Why is time complexity of binary tree traversal (like preorder) not exponential? For example, in common implementation of Fibonacci sequence, it is exponential because for every instance, you call the Fibonacci function twice. So, how come it is O(n) for preorder traversal (where also the recursive function gets called twice) [I know it is O(n) as every nodes gets traversed, so please don't answer in terms of why it is O(n).

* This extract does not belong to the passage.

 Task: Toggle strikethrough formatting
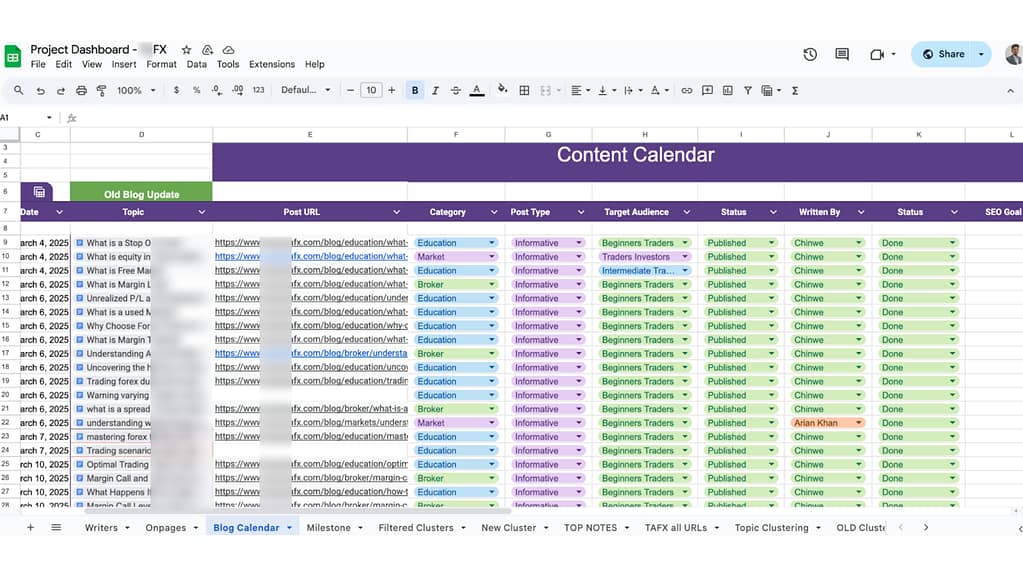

Answer in comparison with the Fibonacci recursive implementation, as I want to see the difference].

Answer 1

I'll assume you are referring to this recursive Fibonacci algorithm, which takes as input a number 𝑖, and returns the 𝑖^th number from the Fibonacci sequence:

def fibonacci(number):
  if number < 2:
    return number
  else:
    return fibonacci(number - 1) + fibonacci(number - 2)

If we consider each distinct value of number (that is used for calls of this function) as a "node", then notice an important difference with the binary-tree-traversal problem:

This Fibonacci algorithm will visit the same node multiple times, and this gets worse as recursive calls are made on already visited "nodes". The recursion tree is not really a tree, but a directed acyclic graph. Here is the recursion tree for when calling Fibonacci(5):

So we see that Fibonacci(3) is calculated twice, each time doing the whole work of deeper recursion. So Fibonacci(2) and Fibonacci(0) are each called 3 times, and Fibonacci(1) 5 times. In total there are 15 "visits", including the duplicates.

This is not happening with the recursive tree-traversal algorithm, where the recursion tree really is a tree (that is equivalent to the tree being traversed).

This explains the difference in time complexity.

It also explains why this naive Fibonacci algorithm can be improved by avoiding the duplicate "node visits", so that it becomes O(n) too.

Answer 2

There are two ways of looking at it:

1. For each node, you are making the recursive call exactly twice. This already tells you that it's a constant factor for each additional node, regardless of where in the tree this node is situated.

But just in case this is not enough for you there is the other viewpoint too:

2. In each recursive call the sub-problem is halved. So you are doubling the amount of calls but halving the amount of work to be done.

Both of these cases differ from the "flawed fibonacci implementation" in that you are never visiting a node more than once. In the fibonacci example you are doing the same work over and over again.